### Required action
Using the data below, copy each line that includes the word "list".

### Provided records

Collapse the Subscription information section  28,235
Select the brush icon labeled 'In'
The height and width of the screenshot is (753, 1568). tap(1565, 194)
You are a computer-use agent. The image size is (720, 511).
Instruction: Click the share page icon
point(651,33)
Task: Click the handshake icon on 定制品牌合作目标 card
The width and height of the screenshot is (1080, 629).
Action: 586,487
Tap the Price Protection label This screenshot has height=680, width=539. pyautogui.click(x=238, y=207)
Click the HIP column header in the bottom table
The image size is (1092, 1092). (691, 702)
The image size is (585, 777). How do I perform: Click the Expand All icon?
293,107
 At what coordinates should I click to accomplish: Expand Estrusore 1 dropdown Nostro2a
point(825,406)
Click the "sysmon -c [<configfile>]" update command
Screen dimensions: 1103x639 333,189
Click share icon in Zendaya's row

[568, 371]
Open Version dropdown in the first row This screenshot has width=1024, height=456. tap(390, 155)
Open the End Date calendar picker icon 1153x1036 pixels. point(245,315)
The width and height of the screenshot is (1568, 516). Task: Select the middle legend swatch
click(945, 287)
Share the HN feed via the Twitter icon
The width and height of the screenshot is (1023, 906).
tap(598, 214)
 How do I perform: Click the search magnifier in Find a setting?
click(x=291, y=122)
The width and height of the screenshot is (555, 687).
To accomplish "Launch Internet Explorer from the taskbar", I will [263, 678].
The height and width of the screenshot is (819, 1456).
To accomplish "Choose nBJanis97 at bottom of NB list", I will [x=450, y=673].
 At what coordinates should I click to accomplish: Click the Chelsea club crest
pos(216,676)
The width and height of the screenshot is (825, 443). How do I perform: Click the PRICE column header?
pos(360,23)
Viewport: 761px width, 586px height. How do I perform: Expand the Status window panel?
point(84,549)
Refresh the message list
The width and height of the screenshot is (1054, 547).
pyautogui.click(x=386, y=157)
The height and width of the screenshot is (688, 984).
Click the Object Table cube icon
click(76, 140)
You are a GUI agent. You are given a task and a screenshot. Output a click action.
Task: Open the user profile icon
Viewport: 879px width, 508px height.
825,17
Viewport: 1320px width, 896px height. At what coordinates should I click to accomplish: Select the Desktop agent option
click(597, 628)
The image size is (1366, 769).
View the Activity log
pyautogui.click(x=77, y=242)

### Completed exercise
To accomplish "Choose nBJanis97 at bottom of NB list", I will [x=450, y=673].
Refresh the message list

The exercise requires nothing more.